Tiva Luckett

Naturopath

Nutrients


Sources of Vitamin D

Those of us lucky enough to live in sunny Africa will not need extra vitamin D as we get plenty from the sun on our skin.

Butter
Cod liver oil
Dairy products
Egg yolk
Fortified cereals
Fish liver oil
Herring
Liver
Mackerel
Mushrooms
Oatmeal
Oily fish
Parsley
Salmon
Sardines
Sweet potato
Vegetable oil
SUNSHINE! The body will only produce vitamin D where the skin is exposed to the sun, it is recommended that 20 minutes of full body sun in the early morning or late afternoon is adaquate.

Posted in Nutrients

Iron Deficiency

Iron is essential for the function of many proteins in the body, including the transport of oxygen from the lungs to the tissues.

Symptoms of low iron levels (anaemia) include tiredness, pallor, shortness of breath, fatigue and irritability, decreased general health and well being. Iron deficiency is thought to impair psychomotor development and cognitive function in infants, reduce work performance in adults and increase low birth rate, prematurity and perinatal mortality in pregnancy.

Signs of lack of iron include: paleness of skin, tongue, lower inner eye lids and nail beds; a sore mouth, unusual hair loss, dry hair and skin, menorrhagia, fatigue, reduced stamina, headaches, dizziness, decreased appetite, reduced immunity, irritability.

Iron deficiency may be a result of blood loss (including heavy menstruation), pregnancy and lactation or being vegetarian or vegan.

Non meat sources of iron include:
Whole grains: wheat, oats, brown rice.
Legumes: lima, aduki, kidney beans.
Dark Green leafy vegetables: cooked spinach or kale, all seaweeds.
Dried fruit: apricots, raisins, prunes.
Molasses.

Herbal teas to increase iron levels:
Avena sativa – Oat straw
Medicago sativa - Alfalfa
Urtica dioica – Stinging Nettle
Withania somnifera – Withania
 

 

Posted in Nutrients

Vitamin B9 - Folic Acid

Synthetic vs Natural
In food folate is in the form of pteroyl glutamic acid which requires complicated conversion and is unstable.
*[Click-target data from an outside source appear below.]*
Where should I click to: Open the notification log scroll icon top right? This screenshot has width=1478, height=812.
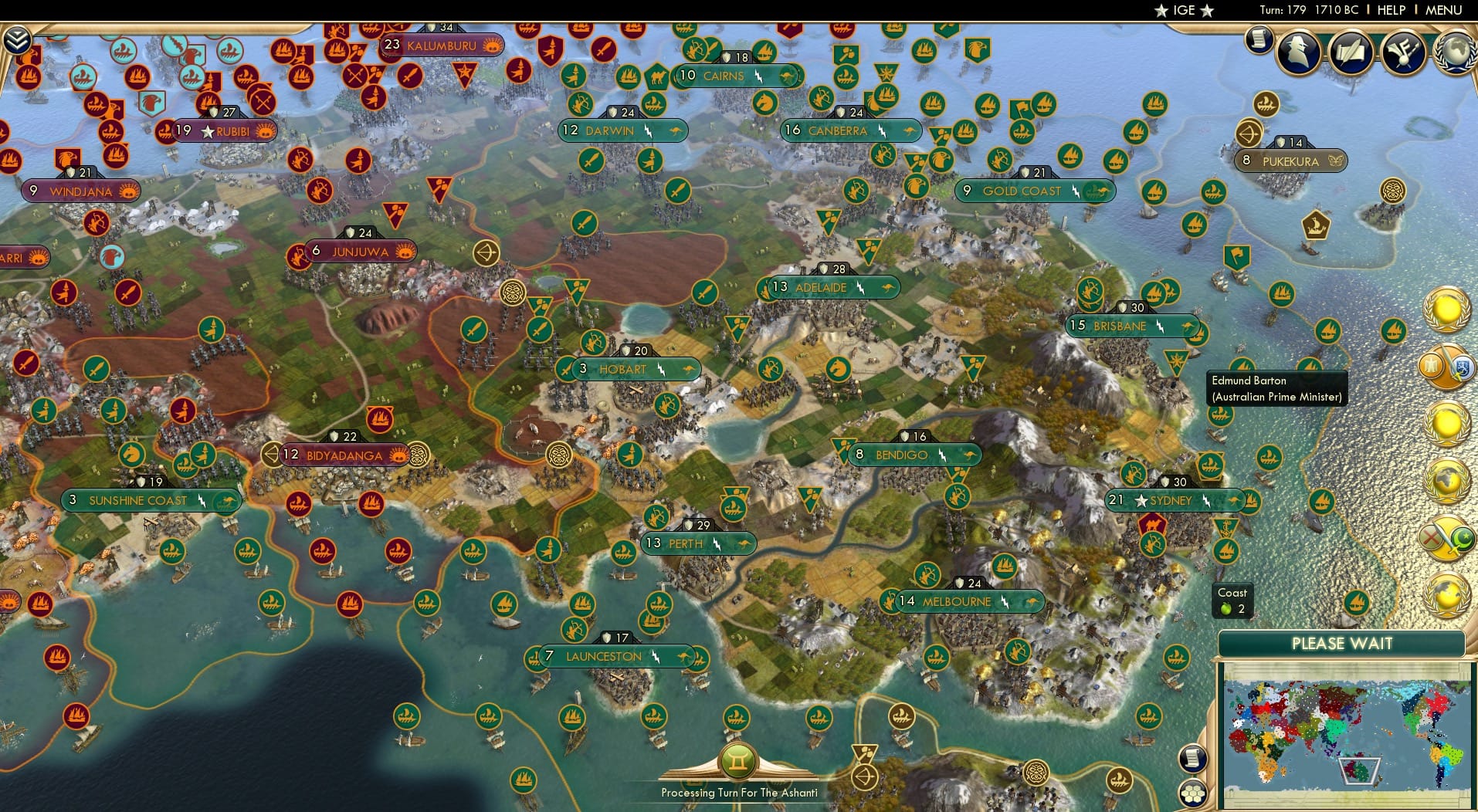pos(1259,39)
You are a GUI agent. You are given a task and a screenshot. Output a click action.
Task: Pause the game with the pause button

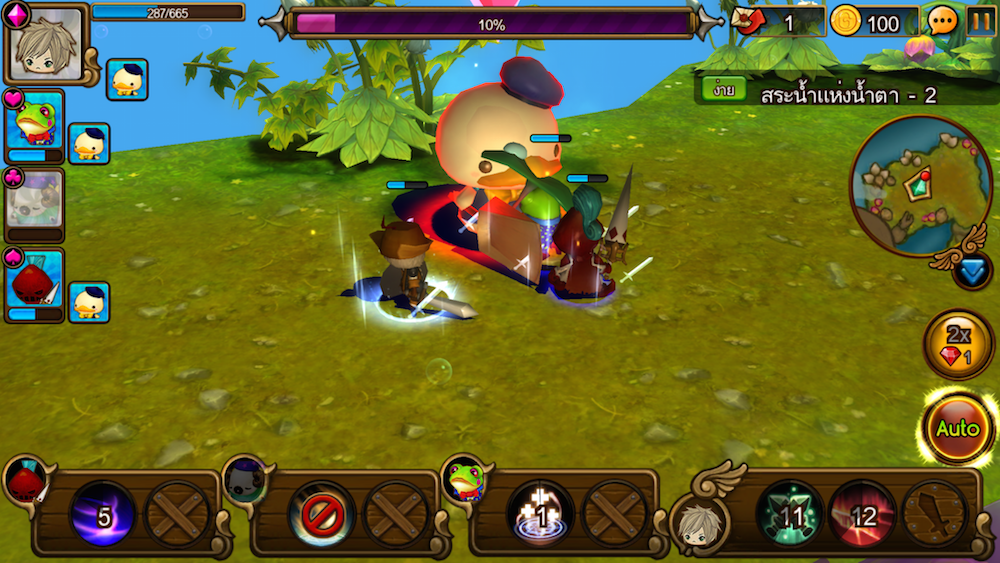(981, 20)
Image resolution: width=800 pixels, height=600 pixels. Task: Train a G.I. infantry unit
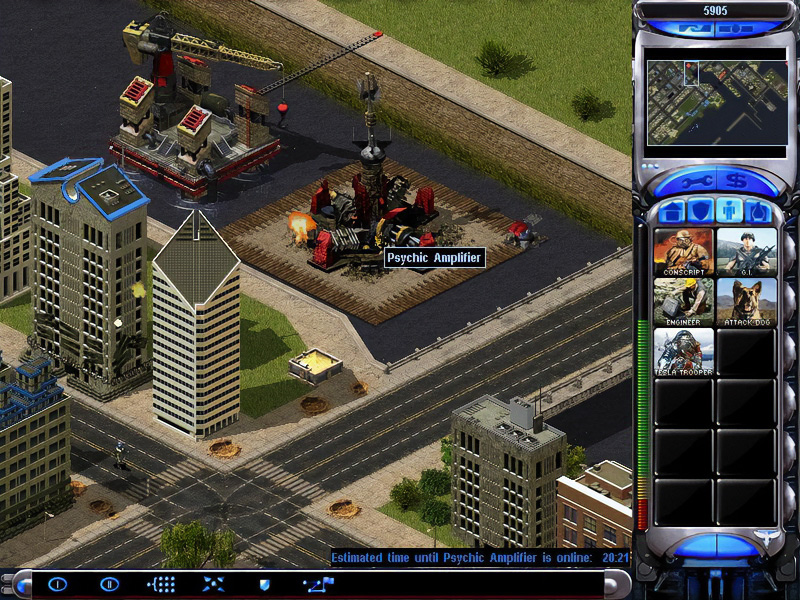[x=746, y=252]
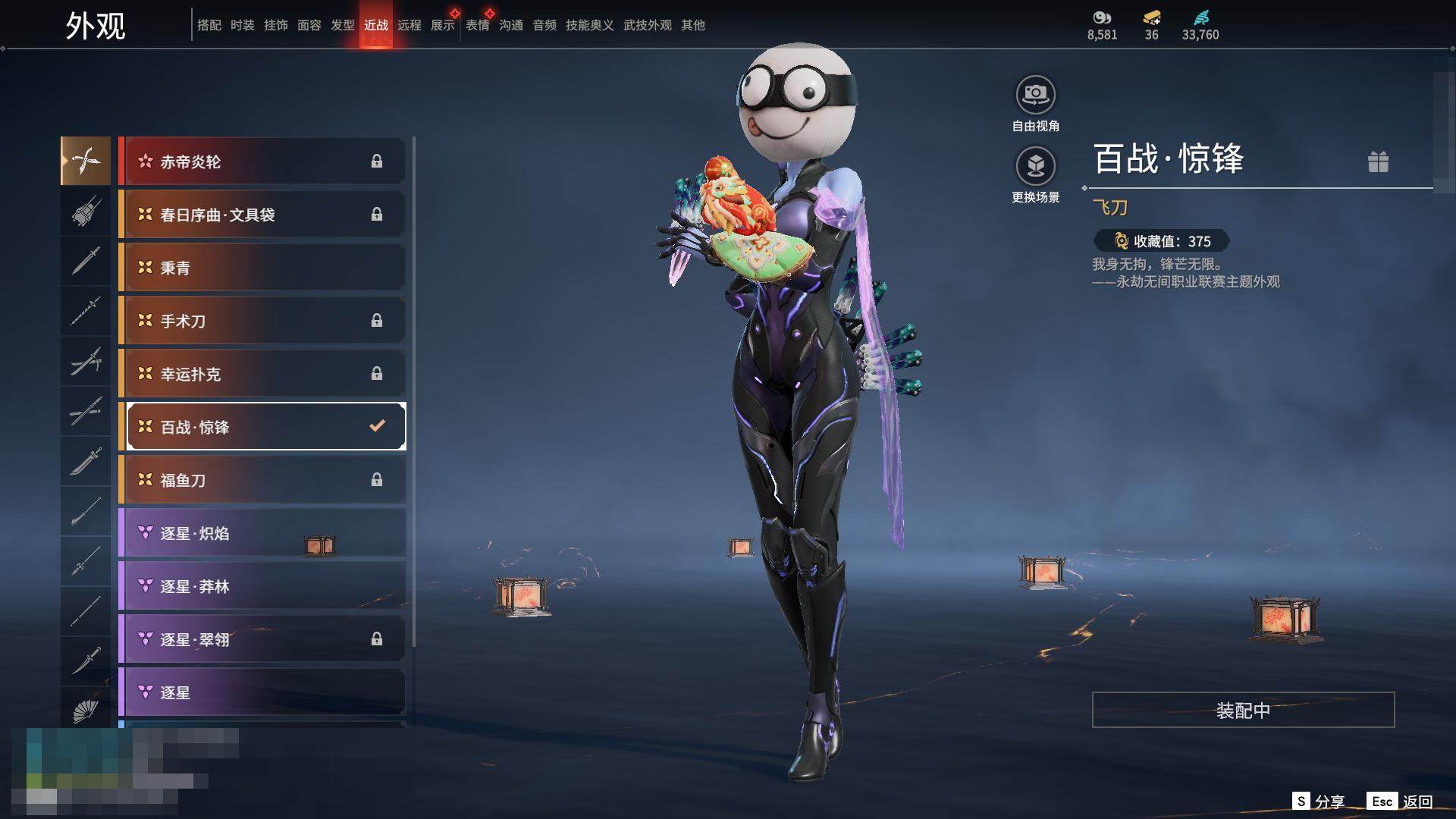Select the 福鱼刀 skin
Image resolution: width=1456 pixels, height=819 pixels.
pos(262,480)
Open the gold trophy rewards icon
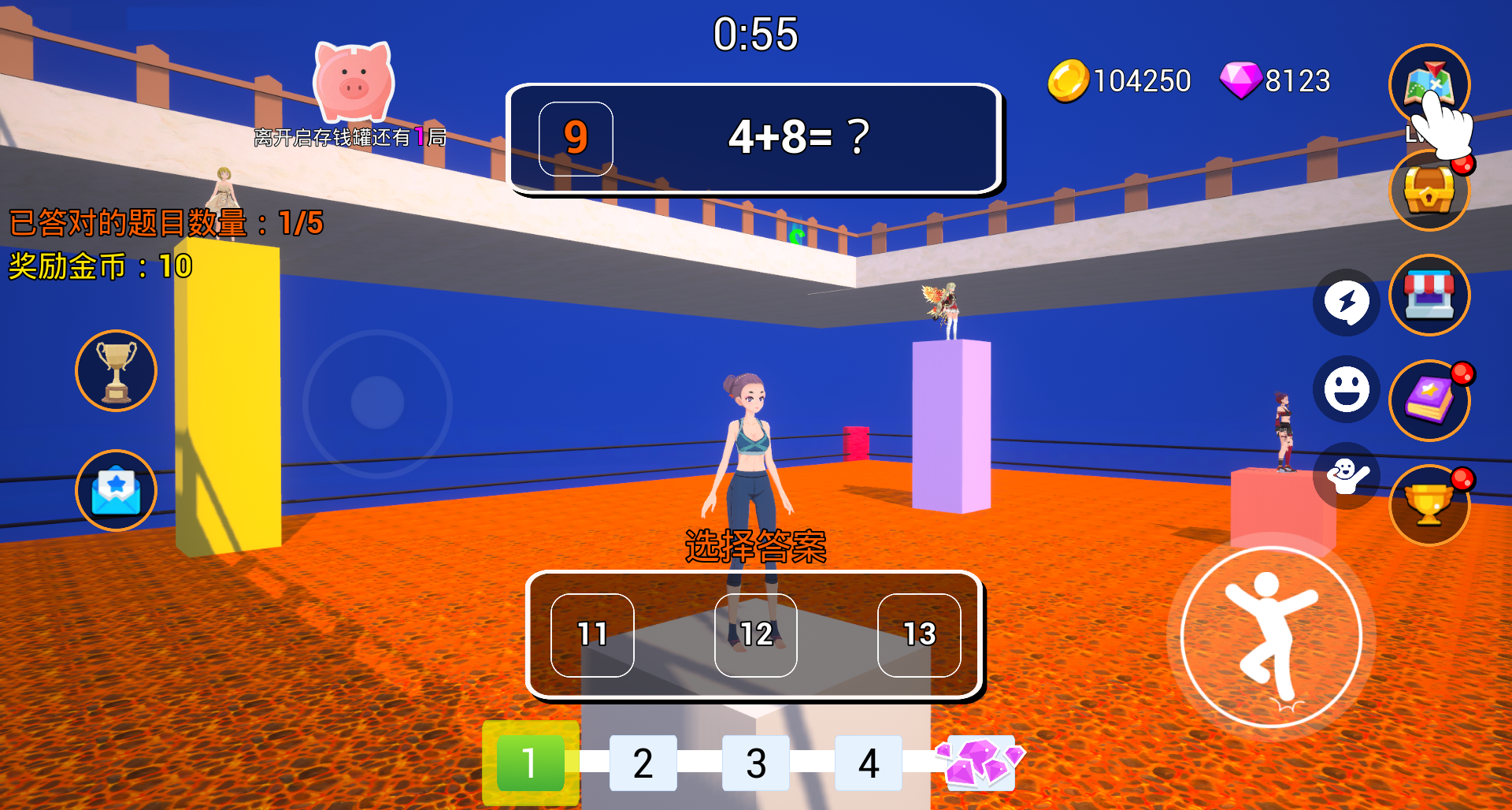 coord(1429,505)
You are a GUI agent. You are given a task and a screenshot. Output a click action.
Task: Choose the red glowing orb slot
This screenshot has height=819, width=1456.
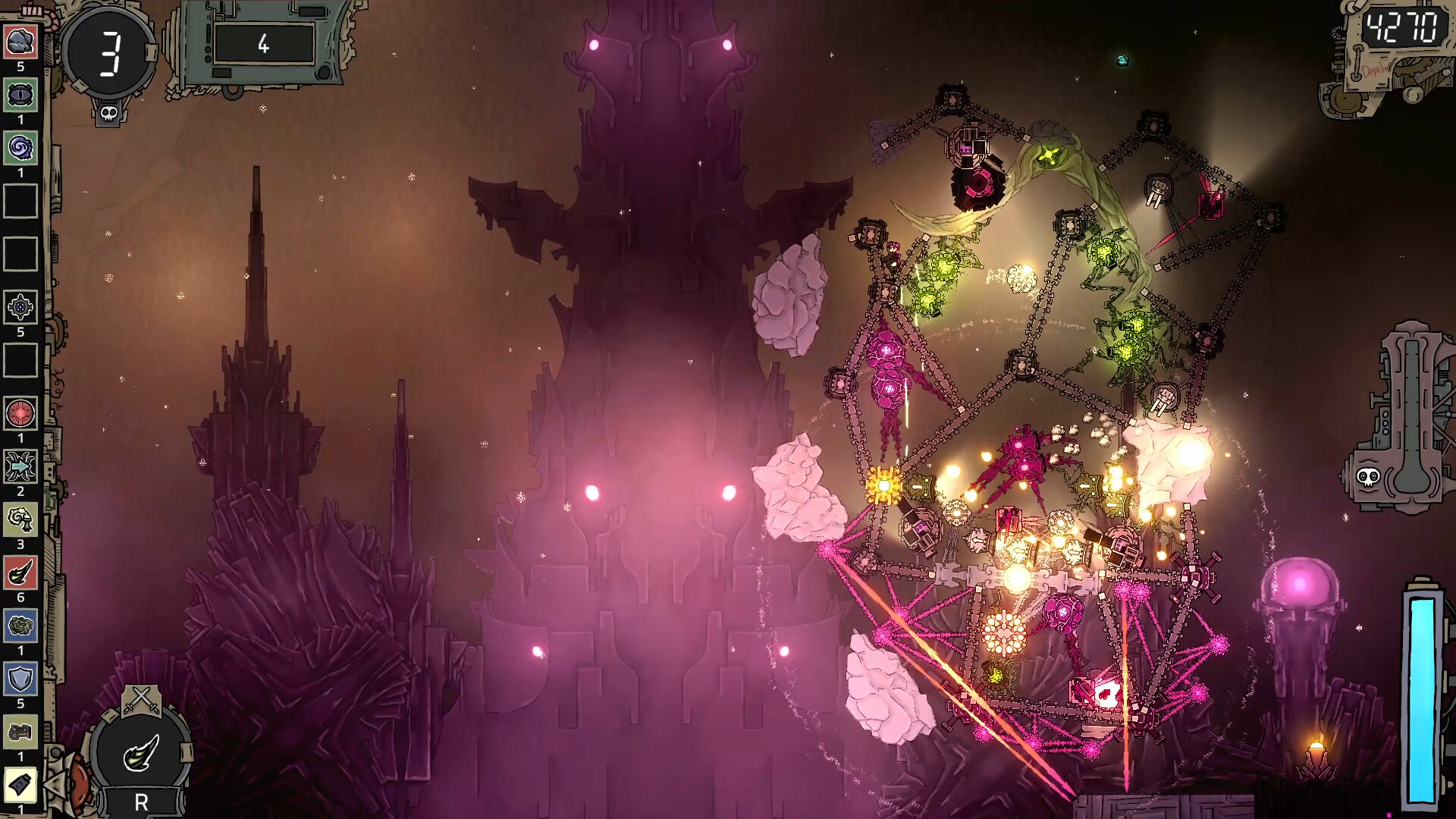point(20,413)
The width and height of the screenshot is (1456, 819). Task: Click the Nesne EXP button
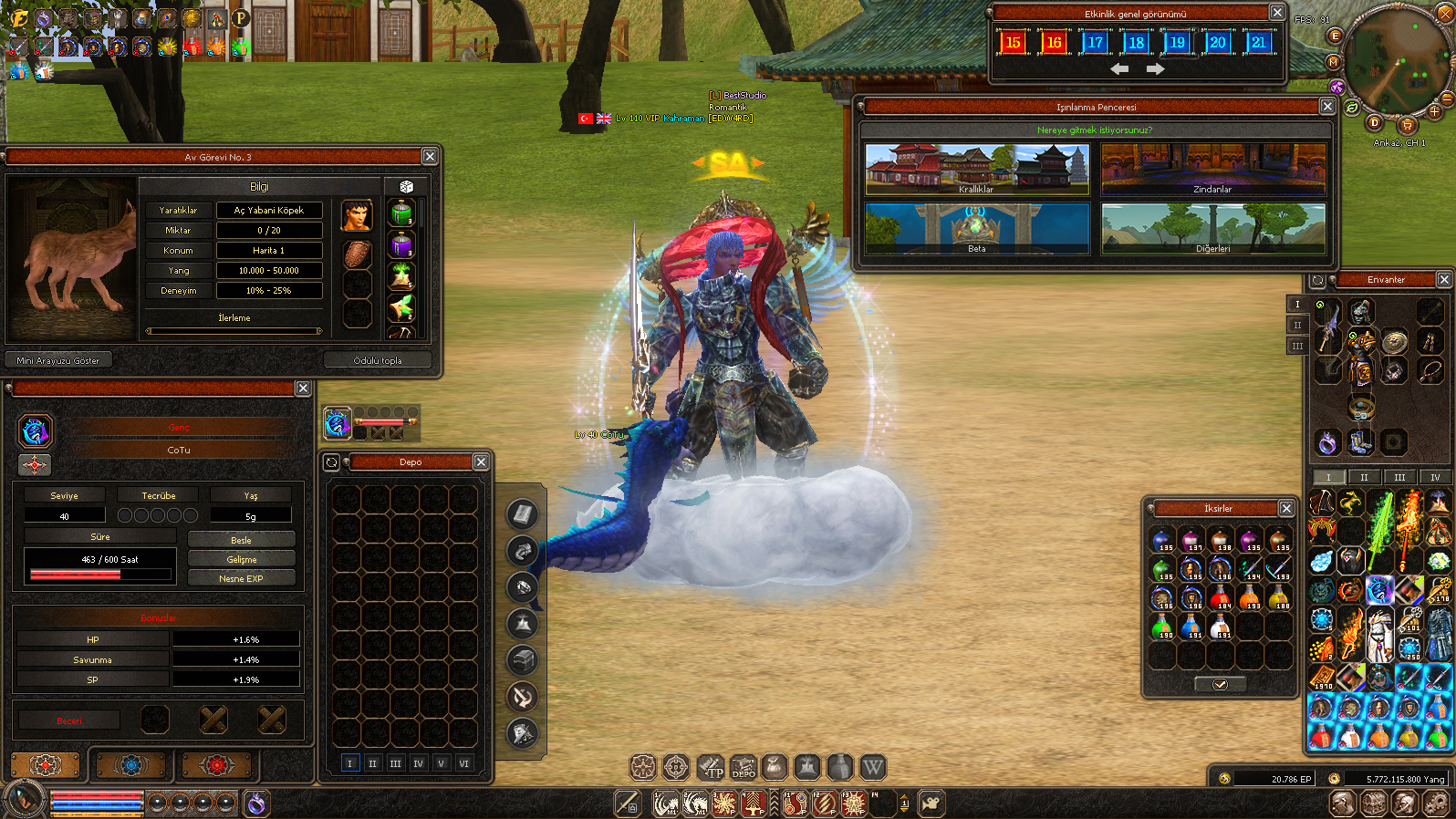click(241, 578)
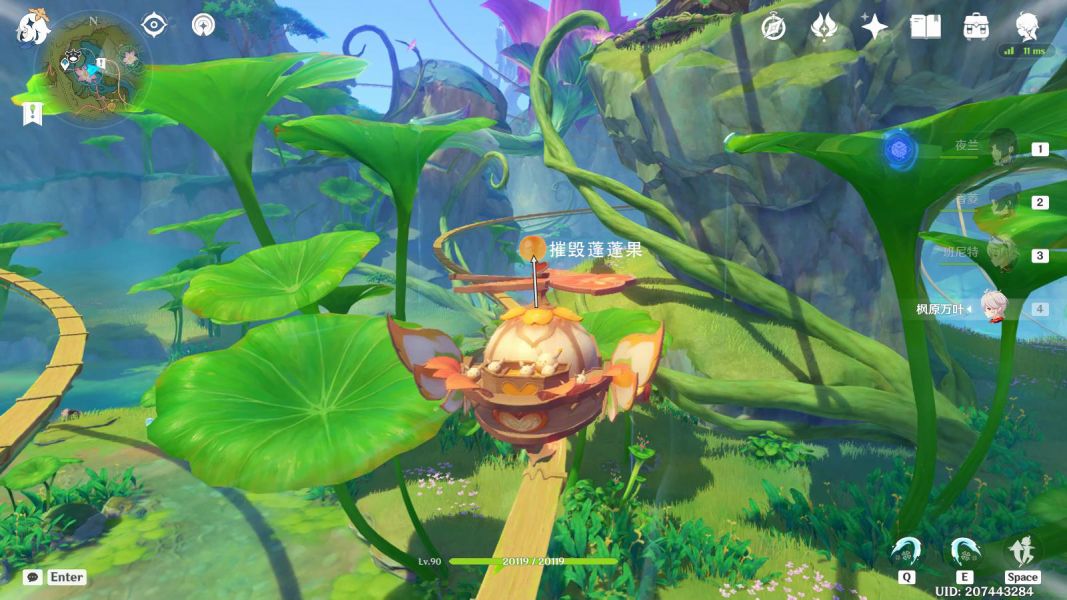Open the battle pass winged icon
The image size is (1067, 600).
pyautogui.click(x=823, y=27)
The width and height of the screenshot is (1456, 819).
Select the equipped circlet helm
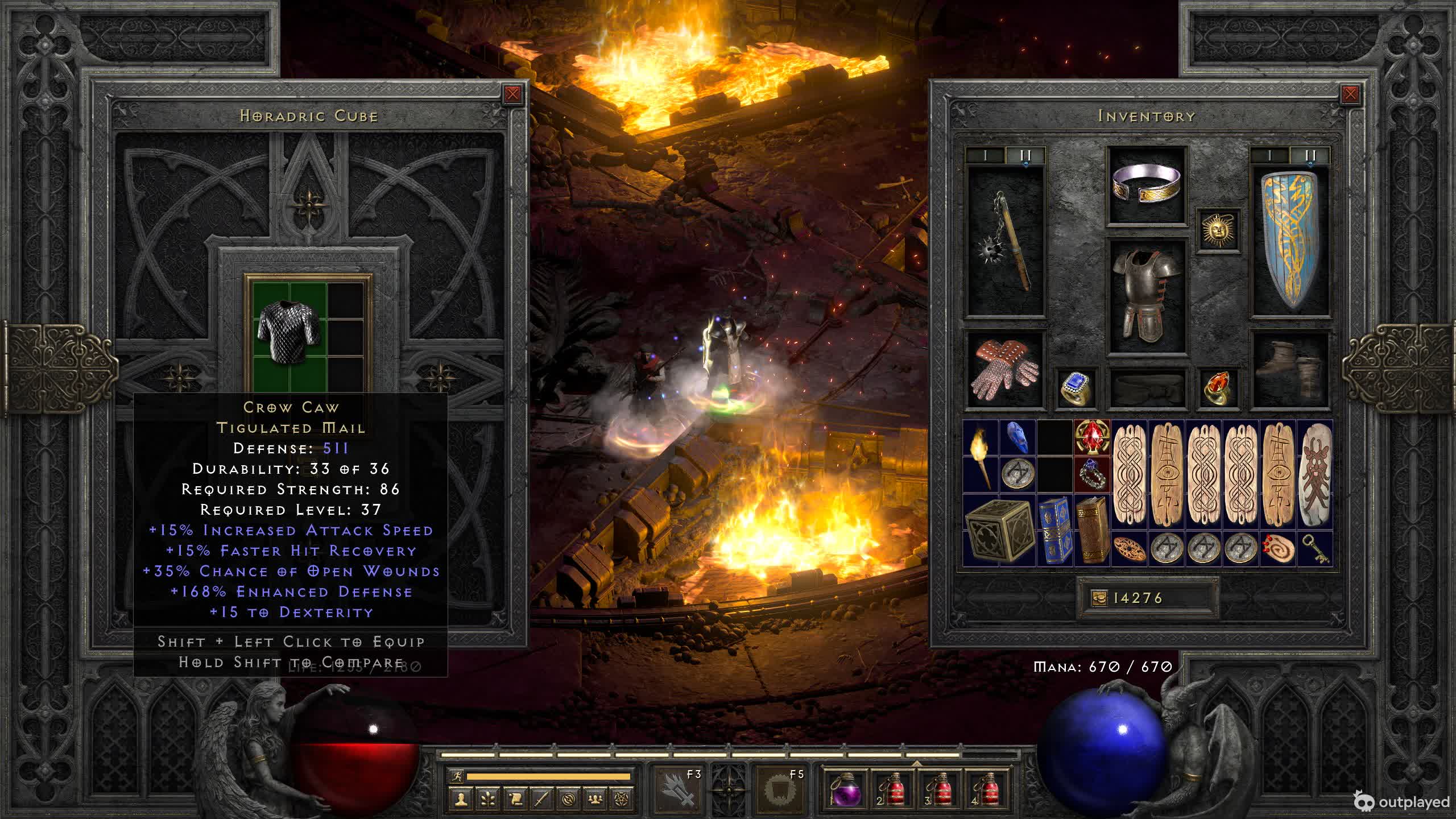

The synthetic form, pteroyl monoglutamic acid, used in supplements is a stable molecule with better bioavailability. Absorption from food between 50-66% from supplements it’s double that. Small amounts produced by bacteria in intestines but mostly lost in stool. (Braun and Cohen 2005).

Deficiency Signs and Symptoms
All cells are affected, especially rapidly dividing ones such as red blood cells and gastro-intestinal tract cells.
Poor growth, diarrhoea, anaemia, gingivitis, abnormal pap smear in females. Depression, insomnia, irritability, forgetfulness, loss of appetite, fatigue, shortness of breath. Macrocytic anaemia, senility, hair loss, headache, nausea, weight loss. (Murray 2001)

Main Naturopathic Uses
Before conception and during pregnancy (dose 400 mcg) – deficiency one month before conception or during the first trimester is an independent risk factor for neural tube defects in newborns.

Deficiency from oral contraceptive use – more than five years of use can be associated with a progressive decrease in folate levels and can result in mood changes and NTD if pregnant within one mnth of stopping.

According to recent research folate aids in homocysteine reduction and cardiovascular disease protection, together with B6 and 12.

Depression - especially in psychiatric and geriatric populations. Between 15-38% of depressed people have a  deficiency (Albert and Fava 1997).
 

Posted in Nutrients

Biotin

Biotin is a B vitamin that functions in manufacture and utilisation of fats and amino acids. It is manufactured in intestines by gut bacteria. A vegetarian diet enhances production and absorption of biotin through changing gut bacteria. (Haas 1999)

Deficiency Signs and Symptoms
In adults – dry, scaly skin, nausea, anorexia, seborrhoea.
In infants – seborrhoeic dermatitis (cradle cap) and hair loss.

Main Uses
Promotes strong nails and healthy hair.
Seborrhoeic dermatitis - usually show deficiency.
Diabetes – enhances insulin sensitivity, can be useful for some cases of diabetic neuropathy.